Avec beaucoup d’intelligence tactique, le romancier décrit cet univers orwellien de manière neutre : dans Police la technique accuse autant qu’elle disculpe; elle n’est pas nécessairement au service d’une punition généralisée. Elle n’est pas un dispositif brutal et aveugle – au contraire : la technique voit tout, entend tout, démonte et démontre tout. Évitant ainsi le prêche moralisateur et finalement rassurant, le romancier décrit froidement l’inquiétante omniscience… de la science, et le règne de la transparence de tous vis-à-vis de tous.

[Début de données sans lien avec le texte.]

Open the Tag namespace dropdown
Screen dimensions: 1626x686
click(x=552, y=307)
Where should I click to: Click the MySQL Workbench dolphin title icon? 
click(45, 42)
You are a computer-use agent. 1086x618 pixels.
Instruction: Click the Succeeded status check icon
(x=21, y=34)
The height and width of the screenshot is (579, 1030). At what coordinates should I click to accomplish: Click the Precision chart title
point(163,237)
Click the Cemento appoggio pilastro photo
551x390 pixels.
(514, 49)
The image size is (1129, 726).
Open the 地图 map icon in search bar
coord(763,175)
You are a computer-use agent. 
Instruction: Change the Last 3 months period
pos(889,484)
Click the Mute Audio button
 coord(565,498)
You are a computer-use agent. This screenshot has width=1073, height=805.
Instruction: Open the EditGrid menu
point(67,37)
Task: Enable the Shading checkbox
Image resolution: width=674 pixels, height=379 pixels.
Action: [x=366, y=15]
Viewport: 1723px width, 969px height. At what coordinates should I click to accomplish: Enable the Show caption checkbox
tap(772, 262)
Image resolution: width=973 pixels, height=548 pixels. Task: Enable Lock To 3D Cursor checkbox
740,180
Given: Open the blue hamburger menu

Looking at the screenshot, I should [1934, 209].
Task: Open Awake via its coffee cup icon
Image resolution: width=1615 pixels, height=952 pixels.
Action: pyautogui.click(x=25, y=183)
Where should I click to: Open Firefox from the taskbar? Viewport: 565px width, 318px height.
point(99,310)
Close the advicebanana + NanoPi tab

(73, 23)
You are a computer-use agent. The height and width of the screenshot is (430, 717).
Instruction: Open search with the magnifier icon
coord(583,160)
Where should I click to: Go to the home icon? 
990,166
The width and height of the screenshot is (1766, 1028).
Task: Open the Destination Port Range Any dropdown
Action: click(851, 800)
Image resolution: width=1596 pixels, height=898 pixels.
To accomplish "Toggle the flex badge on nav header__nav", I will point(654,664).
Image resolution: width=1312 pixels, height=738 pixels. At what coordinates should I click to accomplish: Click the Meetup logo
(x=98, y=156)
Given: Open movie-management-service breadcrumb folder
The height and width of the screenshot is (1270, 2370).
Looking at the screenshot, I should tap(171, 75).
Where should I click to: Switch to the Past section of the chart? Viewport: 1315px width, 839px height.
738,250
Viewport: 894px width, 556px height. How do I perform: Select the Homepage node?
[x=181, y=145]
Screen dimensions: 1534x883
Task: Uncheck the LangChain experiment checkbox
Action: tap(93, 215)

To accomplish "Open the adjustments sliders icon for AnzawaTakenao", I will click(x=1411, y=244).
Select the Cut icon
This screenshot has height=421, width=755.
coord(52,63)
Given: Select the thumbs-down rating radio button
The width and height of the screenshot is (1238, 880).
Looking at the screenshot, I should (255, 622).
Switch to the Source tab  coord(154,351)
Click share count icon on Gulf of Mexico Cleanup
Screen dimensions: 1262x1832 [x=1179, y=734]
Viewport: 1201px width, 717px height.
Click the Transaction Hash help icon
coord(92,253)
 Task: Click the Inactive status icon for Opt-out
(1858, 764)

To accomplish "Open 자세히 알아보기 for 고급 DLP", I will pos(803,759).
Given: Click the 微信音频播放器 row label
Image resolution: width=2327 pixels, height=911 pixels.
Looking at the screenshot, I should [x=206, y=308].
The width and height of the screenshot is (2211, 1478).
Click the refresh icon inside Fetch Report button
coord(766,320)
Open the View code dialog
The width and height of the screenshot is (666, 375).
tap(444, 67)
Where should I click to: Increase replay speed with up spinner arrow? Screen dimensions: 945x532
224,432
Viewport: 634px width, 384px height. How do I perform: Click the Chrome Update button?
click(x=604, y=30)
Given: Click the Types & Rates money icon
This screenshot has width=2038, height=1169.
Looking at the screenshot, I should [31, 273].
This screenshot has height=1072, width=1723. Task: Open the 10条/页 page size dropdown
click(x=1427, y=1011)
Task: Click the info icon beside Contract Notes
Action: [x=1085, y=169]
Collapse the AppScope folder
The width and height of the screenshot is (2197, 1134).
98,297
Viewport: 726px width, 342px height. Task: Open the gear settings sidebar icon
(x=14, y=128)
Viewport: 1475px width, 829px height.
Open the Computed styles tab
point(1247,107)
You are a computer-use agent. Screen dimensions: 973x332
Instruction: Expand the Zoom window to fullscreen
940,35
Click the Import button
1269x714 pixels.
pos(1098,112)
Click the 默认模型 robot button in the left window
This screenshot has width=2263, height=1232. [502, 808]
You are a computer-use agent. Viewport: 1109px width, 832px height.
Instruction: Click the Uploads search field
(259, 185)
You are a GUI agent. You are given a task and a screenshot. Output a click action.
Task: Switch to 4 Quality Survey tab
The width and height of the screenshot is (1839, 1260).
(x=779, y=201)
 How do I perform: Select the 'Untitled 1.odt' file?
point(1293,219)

Là où, il y a quelques années et avec une légèreté qui nous laisse aujourd’hui pantois, Stieg Larsson s’émerveillait des exploits cybernétiques d’une adolescente rebelle et transgressive (l’héroïne Lisbeth Salander, si politiquement correcte), Jo Nesbø décrit froidement un travail policier où, d’un clic-droit, l’enquêteur-hacker accède à la liste de vos derniers achats, au contenu des vidéos regardées un jour ou l’autre, dévoilant autant l’emploi du temps du collègue que les désirs secrets et non réalisés du quidam-suspect, forcément suspect… Et pour que tout soit clair dans cette référence à Millenium et ce « dialogue » entre romanciers, Nesbø reprend et transpose la figure singulière de l’enquêtrice douée d’une mémoire absolue des visages. Comme un serial killer, Jo Nesbø signe ainsi son acte littéraire pour qui saura le décrypter.

Dans le livre, personne ne s’émeut de cette transparence du monde où l’autre n’a plus de secrets pour quiconque; personne, pas même le narrateur, aussi neutre et dépourvu de valeurs que l’est la société de l’Internet et des réseaux. C’est sans doute le message en creux de l’auteur : au citoyen de s’emparer de ces sujets, et de sortir de cette acceptation généralisée du regard inquisiteur de tous sur tout. Si Police est dans l’air du temps, c’est aussi, surtout, vent-debout.

Police, de Jo Nesbø, traduit du norvégien par Alain Gnaedig,éditions Gallimard, 606 p. 21 euros.